# [WORK TO COMPLETE]
With the pictures removed, write out the data below exactly.

(Stored items)
((

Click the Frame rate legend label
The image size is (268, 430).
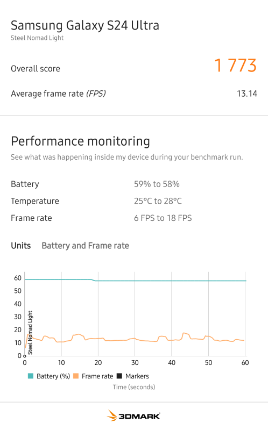(x=97, y=376)
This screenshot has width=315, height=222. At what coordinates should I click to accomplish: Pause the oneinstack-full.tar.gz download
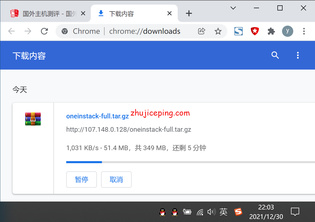coord(82,180)
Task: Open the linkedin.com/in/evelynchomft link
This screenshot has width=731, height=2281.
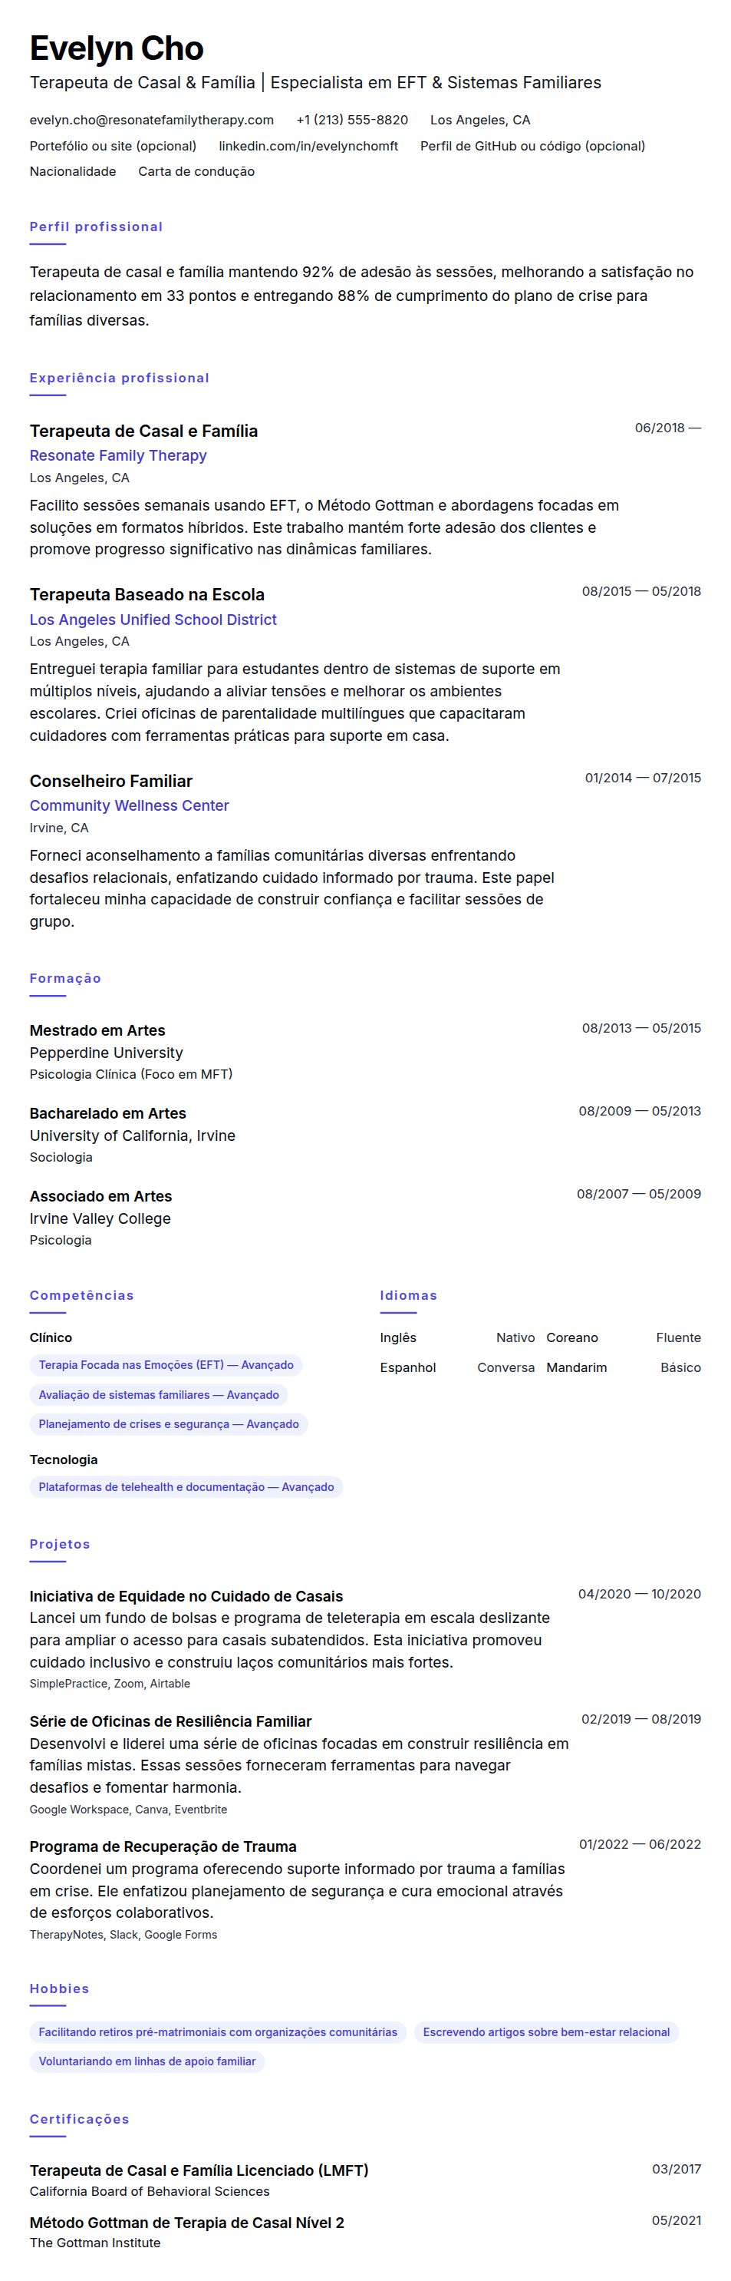Action: click(308, 146)
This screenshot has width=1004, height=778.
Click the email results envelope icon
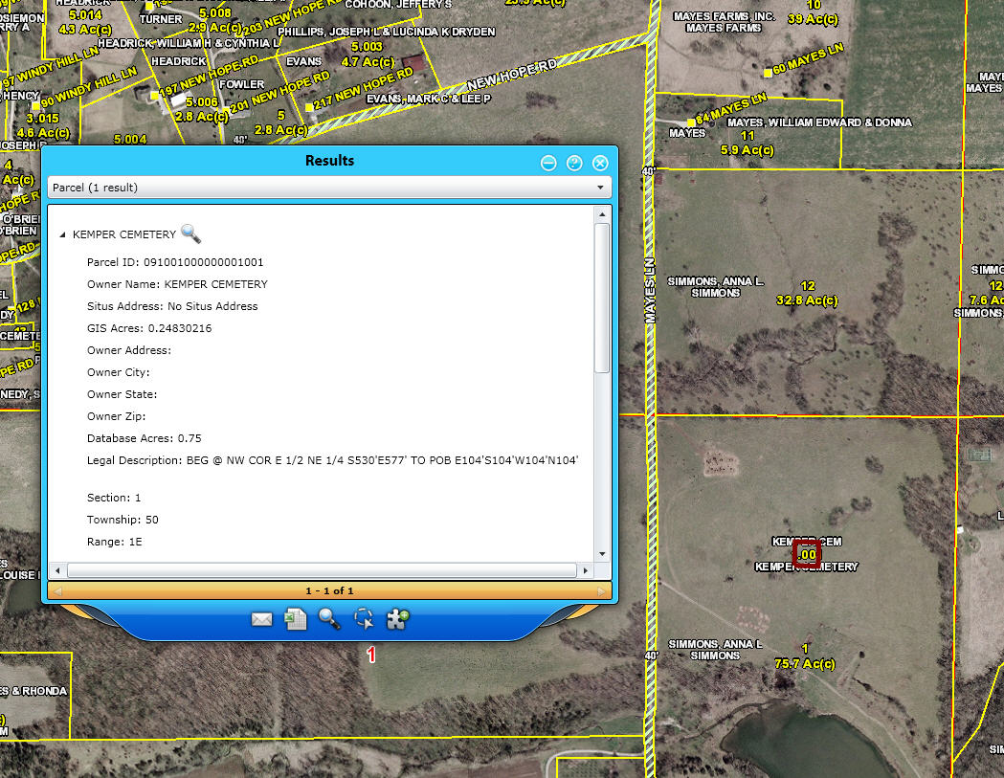point(261,619)
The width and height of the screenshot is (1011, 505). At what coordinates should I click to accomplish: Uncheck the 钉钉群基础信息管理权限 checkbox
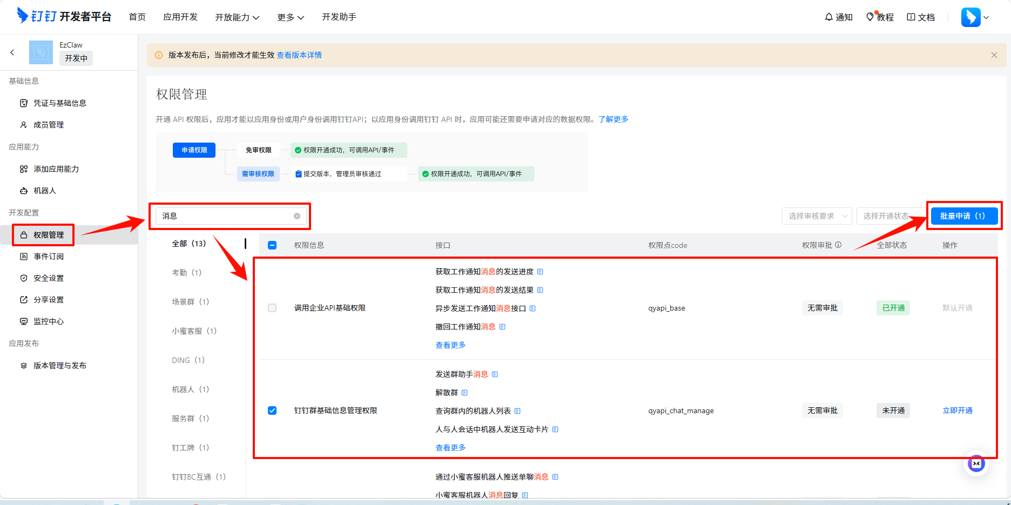[272, 410]
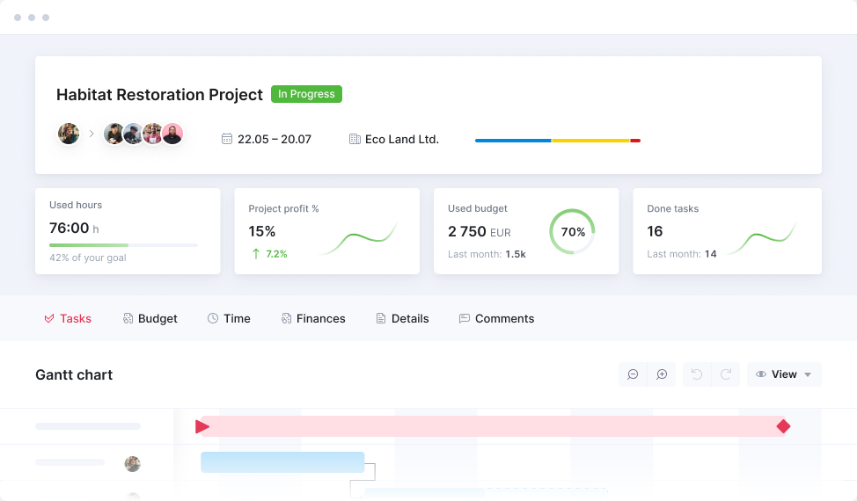
Task: Open the In Progress status badge
Action: coord(306,94)
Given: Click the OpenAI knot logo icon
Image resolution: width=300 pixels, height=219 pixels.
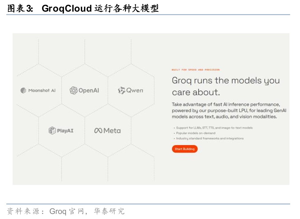Looking at the screenshot, I should (x=74, y=91).
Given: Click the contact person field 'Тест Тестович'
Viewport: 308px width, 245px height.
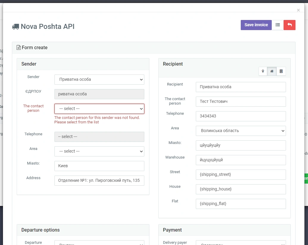Looking at the screenshot, I should [241, 102].
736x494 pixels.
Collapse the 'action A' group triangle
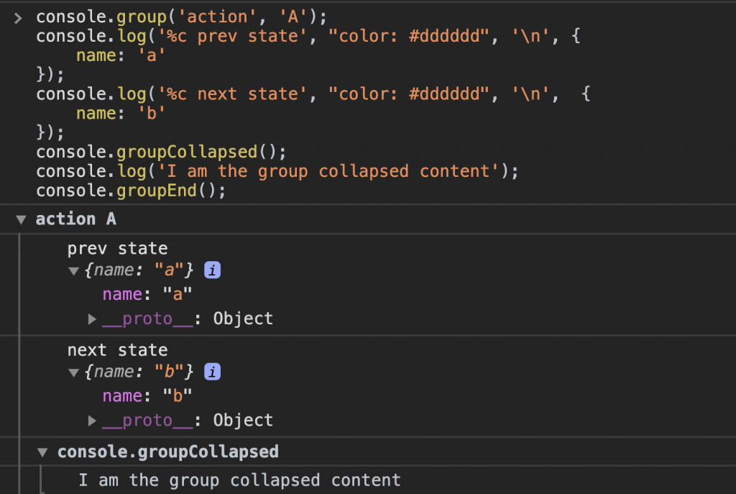21,220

))

# [SOLVED PROBLEM]
Click the Frame rate legend label
The image size is (268, 430).
(x=97, y=376)
This screenshot has width=315, height=222. At what coordinates should I click to accomplish: Pause the oneinstack-full.tar.gz download
coord(82,180)
Task: Open the linkedin.com/in/evelynchomft link
This screenshot has width=731, height=2281.
Action: click(308, 146)
This screenshot has width=1004, height=778.
Click the email results envelope icon
point(261,619)
The width and height of the screenshot is (1011, 505). At what coordinates should I click to accomplish: Uncheck the 钉钉群基础信息管理权限 checkbox
[272, 410]
Task: Open the In Progress status badge
Action: coord(306,94)
Given: Click the OpenAI knot logo icon
Image resolution: width=300 pixels, height=219 pixels.
Looking at the screenshot, I should (x=74, y=91).
Given: Click the contact person field 'Тест Тестович'
Viewport: 308px width, 245px height.
Looking at the screenshot, I should [241, 102].
736x494 pixels.
Collapse the 'action A' group triangle
21,220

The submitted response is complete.